New Zealand to make NEC face biometrics available to public, private organizations

New Zealand to make NEC face biometrics available to public, private organizations

The Department of Internal Affairs in New Zealand has signed a contract with U.S. giant DXC Technology to make face biometrics solutions available for public agencies, local councils, or approved private organizations across the country to deploy.

According to RNZ, the deal was signed in December 2018, but the government only recently completed the deployment of the new system.

The platform is running the Neoface biometric software from NEC, which has been recently deployed by the police in New Zealand for surveillance and investigation purposes.
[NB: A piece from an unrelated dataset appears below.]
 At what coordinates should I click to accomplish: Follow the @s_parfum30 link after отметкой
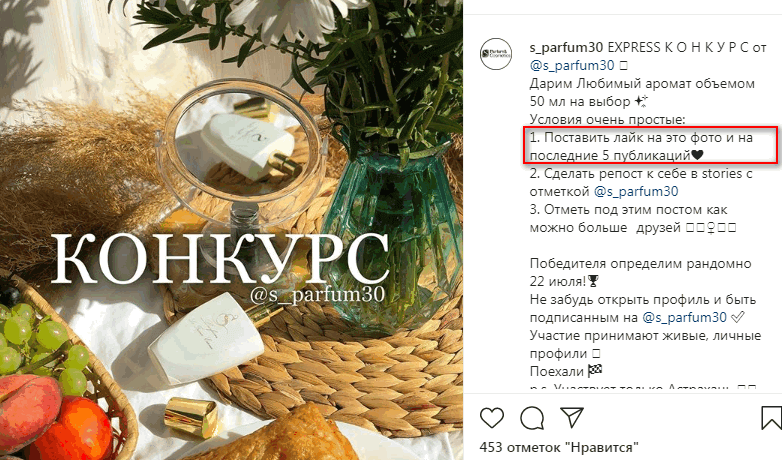(636, 192)
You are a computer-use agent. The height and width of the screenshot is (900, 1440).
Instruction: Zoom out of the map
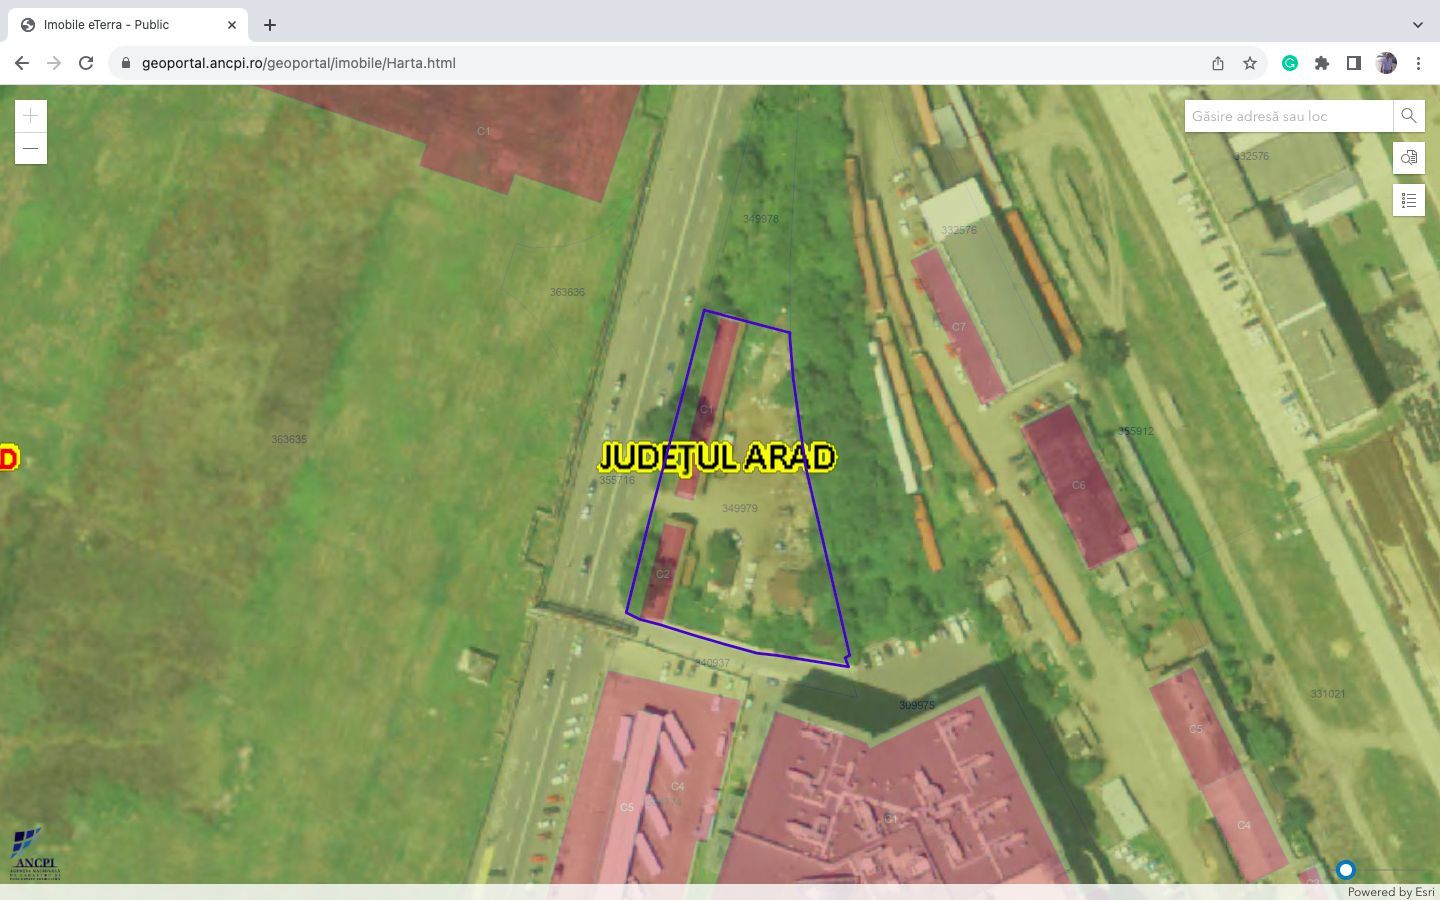(x=31, y=149)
NeoFace specializes in reducing the risk of security threats by integrating biometric face-matching technology with video analytics input.

The new deal allows public and private organizations to join and receive a reduction in tendering and initial contracting costs when setting up a NeoFace facial recognition system.

The firms would still have to pay DXC Technology to set up and manage the system, but the biometrics company would provide the technology and upgrades at no additional cost.

The move is aimed at expanding the use of biometrics for multiple uses by Crown agencies, as it is evident from January’s Privacy Impact Assessment report.

It also tries to tackle fraudsters’ attempts, particularly the ones relating to multiple identity crimes.

The new system will replace old passport control systems, and will retain citizens’ biometric data such as fingerprints and facial information for fifty years.

No agencies beyond the Department of Internal Affairs, which contracted the service, have so far signed up to the new system, RNZ reports.